--- WORK REQUIRED ---
Repeat only the stretch of lines below that runs from the line with "This screenshot has width=217, height=130." through the line with "Open the Window", unaltered.

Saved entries
*** Block opens ***

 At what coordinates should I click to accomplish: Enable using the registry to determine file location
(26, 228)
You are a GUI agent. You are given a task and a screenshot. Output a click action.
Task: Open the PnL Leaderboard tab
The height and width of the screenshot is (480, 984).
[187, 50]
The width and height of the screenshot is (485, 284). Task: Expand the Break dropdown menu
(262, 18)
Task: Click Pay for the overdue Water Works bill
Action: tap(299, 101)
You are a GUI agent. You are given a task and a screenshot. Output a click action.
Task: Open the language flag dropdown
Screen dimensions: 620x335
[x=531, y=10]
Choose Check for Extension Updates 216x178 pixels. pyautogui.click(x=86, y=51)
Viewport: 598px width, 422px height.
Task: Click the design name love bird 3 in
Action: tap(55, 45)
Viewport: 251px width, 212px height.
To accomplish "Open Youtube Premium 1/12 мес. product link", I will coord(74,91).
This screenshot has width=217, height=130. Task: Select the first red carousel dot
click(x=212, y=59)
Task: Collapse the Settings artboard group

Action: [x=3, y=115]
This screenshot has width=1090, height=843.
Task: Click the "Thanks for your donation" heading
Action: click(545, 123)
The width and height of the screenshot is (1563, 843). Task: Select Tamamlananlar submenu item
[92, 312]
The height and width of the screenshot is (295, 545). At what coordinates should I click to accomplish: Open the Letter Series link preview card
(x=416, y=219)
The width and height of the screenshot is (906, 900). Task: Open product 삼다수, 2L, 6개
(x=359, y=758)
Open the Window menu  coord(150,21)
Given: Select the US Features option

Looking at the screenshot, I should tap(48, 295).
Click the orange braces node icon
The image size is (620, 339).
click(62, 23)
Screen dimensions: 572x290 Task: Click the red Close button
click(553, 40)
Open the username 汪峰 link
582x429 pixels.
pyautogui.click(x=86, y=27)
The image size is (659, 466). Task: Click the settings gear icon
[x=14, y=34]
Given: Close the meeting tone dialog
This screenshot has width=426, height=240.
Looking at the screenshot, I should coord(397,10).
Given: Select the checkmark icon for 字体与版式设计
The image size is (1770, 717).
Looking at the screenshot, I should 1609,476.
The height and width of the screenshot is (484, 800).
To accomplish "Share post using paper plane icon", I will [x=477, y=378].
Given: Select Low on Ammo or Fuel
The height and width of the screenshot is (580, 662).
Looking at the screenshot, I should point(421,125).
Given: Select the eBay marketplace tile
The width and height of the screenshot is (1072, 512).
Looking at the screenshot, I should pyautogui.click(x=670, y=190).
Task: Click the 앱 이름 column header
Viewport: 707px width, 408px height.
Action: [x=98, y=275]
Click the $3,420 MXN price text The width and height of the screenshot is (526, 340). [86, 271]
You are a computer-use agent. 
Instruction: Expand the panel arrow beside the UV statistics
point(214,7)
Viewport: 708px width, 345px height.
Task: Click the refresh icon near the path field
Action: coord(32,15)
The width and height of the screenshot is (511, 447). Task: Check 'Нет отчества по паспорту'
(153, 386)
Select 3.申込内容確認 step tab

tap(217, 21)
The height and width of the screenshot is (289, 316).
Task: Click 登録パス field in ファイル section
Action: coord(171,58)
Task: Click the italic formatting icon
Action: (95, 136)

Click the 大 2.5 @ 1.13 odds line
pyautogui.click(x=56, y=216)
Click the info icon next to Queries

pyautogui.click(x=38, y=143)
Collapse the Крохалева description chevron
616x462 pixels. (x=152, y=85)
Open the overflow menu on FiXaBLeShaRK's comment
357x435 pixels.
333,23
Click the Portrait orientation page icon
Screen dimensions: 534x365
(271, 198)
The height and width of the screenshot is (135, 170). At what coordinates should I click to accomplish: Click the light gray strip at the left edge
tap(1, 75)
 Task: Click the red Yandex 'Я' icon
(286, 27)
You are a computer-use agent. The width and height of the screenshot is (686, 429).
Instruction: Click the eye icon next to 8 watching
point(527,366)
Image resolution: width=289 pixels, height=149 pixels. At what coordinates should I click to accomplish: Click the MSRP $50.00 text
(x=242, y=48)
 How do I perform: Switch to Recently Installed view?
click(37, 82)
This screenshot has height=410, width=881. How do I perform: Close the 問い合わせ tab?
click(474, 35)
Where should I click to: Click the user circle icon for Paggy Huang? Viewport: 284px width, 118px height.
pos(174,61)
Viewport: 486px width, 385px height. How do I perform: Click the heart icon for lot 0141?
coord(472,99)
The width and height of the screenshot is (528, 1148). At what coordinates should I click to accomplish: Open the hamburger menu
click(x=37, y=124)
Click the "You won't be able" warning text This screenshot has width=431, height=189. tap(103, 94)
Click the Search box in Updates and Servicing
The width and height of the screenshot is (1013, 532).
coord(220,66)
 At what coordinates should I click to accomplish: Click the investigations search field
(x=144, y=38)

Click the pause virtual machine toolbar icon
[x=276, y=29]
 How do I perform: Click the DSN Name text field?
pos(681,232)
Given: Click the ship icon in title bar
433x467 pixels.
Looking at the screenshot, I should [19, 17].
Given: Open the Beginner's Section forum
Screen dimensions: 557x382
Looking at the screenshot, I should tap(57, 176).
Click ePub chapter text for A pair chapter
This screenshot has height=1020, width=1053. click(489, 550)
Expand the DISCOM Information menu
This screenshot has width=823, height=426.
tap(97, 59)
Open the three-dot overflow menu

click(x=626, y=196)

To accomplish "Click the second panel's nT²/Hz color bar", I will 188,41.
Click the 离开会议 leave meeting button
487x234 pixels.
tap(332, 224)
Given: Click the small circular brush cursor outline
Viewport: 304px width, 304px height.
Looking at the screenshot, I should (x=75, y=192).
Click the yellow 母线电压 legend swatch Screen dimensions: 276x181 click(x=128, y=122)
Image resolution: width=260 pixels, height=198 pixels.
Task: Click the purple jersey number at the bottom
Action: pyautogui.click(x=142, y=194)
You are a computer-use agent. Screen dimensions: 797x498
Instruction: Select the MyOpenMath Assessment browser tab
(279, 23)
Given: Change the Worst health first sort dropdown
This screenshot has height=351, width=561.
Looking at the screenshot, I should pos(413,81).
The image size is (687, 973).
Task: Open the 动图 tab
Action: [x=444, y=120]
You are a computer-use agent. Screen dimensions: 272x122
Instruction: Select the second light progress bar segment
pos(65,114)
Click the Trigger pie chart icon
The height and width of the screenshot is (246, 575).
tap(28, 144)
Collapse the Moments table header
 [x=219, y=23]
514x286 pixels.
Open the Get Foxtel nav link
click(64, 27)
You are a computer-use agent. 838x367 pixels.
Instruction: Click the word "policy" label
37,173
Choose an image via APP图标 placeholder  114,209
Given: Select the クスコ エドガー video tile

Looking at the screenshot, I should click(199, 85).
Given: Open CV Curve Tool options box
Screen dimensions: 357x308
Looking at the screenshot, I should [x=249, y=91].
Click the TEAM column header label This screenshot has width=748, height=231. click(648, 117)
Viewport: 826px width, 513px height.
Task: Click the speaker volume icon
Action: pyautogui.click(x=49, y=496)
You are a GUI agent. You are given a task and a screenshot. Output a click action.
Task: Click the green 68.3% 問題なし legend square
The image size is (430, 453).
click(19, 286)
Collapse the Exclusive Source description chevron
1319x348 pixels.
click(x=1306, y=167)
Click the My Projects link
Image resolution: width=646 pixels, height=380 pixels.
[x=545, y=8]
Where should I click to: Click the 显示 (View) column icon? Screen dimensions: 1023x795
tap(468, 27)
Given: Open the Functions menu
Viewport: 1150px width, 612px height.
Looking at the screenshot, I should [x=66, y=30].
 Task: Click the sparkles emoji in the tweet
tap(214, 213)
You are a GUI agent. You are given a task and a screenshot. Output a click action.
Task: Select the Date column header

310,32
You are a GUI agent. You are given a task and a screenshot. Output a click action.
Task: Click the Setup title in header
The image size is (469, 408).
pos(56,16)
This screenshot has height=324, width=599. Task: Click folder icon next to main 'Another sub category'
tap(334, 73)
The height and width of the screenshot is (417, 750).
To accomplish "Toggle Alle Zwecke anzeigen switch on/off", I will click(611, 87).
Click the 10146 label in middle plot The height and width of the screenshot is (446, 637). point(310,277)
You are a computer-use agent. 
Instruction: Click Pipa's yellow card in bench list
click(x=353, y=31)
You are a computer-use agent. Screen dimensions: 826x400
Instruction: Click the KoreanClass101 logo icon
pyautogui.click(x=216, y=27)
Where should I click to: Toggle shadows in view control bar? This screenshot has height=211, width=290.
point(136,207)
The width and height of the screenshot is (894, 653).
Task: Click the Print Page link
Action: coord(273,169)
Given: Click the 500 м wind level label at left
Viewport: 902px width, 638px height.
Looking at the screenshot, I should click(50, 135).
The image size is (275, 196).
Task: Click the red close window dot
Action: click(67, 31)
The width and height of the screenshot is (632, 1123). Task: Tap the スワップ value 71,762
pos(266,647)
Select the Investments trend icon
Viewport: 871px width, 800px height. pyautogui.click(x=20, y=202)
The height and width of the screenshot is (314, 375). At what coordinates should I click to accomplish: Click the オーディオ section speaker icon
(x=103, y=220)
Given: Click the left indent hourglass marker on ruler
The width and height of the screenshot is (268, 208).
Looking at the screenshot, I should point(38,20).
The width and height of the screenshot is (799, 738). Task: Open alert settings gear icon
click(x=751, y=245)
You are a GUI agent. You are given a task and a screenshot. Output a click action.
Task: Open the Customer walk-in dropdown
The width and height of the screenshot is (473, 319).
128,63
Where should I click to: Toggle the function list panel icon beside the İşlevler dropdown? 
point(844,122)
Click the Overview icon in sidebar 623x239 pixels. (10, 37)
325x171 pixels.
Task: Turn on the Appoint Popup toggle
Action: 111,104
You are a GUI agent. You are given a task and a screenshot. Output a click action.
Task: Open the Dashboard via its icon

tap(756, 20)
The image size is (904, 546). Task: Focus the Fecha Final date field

*** Block closes ***

--- ANSWER FOR THIS EXERCISE ---
This screenshot has width=217, height=130. Task: Select the first red carousel dot
click(x=212, y=59)
Task: Collapse the Settings artboard group

Action: [x=3, y=115]
This screenshot has width=1090, height=843.
Task: Click the "Thanks for your donation" heading
Action: click(545, 123)
The width and height of the screenshot is (1563, 843). Task: Select Tamamlananlar submenu item
[92, 312]
The height and width of the screenshot is (295, 545). At what coordinates should I click to accomplish: Open the Letter Series link preview card
(x=416, y=219)
The width and height of the screenshot is (906, 900). Task: Open product 삼다수, 2L, 6개
(x=359, y=758)
Open the Window menu  coord(150,21)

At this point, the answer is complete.